Chapter 10 Comparing distributions
Visualizing the distribution of our variables is an important first step in exploring and analyzing data. Often, a next step would be to compare the distributions of two or more groups. First we’ll learn how to do that with histograms and density plots that we have already learned about. We’ll also learn some novel ways that are often a bit more informative.
10.1 Histogram
We can compare two or more distributions by ‘mapping’ the variables to colours. For this, we have to specify the fill
or colour
within the aes()
. Let’s see whether the fuel efficiency depends on whether the car is a front-, rear, or 4-wheel drive (measured by the drv
variable).
ggplot(mpg, aes(x=cty, colour=drv)) + geom_histogram(binwidth=1)
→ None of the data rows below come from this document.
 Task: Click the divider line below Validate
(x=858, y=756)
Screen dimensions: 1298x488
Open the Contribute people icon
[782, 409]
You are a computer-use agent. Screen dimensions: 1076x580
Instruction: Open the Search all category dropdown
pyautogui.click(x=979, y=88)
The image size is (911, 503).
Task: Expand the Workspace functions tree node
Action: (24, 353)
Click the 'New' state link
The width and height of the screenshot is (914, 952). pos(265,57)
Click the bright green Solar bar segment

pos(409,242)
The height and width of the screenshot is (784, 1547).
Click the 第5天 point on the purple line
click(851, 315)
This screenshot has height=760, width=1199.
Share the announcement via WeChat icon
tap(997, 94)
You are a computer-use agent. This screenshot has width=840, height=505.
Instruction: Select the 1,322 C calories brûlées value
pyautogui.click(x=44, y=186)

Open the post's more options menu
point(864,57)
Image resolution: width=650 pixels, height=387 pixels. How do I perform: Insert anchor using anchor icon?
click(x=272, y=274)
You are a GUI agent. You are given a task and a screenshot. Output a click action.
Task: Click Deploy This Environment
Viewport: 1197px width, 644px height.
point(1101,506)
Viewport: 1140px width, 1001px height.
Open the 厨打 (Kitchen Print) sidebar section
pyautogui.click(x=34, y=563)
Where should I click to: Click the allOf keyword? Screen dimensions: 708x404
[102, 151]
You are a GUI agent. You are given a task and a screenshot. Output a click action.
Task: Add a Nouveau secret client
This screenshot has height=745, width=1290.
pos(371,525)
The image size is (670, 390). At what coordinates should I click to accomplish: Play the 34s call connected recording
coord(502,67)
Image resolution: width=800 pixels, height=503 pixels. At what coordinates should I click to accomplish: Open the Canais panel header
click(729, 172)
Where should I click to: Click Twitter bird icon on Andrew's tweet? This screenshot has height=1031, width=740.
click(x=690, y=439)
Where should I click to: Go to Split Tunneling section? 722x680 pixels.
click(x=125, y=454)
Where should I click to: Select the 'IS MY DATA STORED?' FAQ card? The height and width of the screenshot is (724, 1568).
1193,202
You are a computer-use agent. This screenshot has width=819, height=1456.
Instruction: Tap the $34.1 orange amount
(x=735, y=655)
Hhhmm, if we try hard, we can see that red (representing 4-wheel drives) is more on the left of the histogram (less fuel-efficient) and that the green (representing front-wheel drives) is more on the right (more fuel-efficient), but this graph is hardly ideal. This graph would be a bit more clearer, if the fill of the bars were also coloured, rather than black, so let’s try and improve:
ggplot(mpg, aes(x=cty, colour=drv, fill=drv)) + geom_histogram(binwidth=1)
10.1.1 Frequency polygon?
Is this a case where the frequency polygon (that represent the same information as a histogram), is a bit better?
ggplot(mpg, aes(x=cty, colour=drv, fill=drv)) + geom_freqpoly(binwidth=1)
Note that the frequency polygon has no “fill”, so the below code is more appropriate for the geom_freqploy()
function, which will lead to the identical graph.
ggplot(mpg, aes(x=cty, colour=drv)) + geom_freqpoly(binwidth=1)
How is the frequency polygon different to the histogram in this case?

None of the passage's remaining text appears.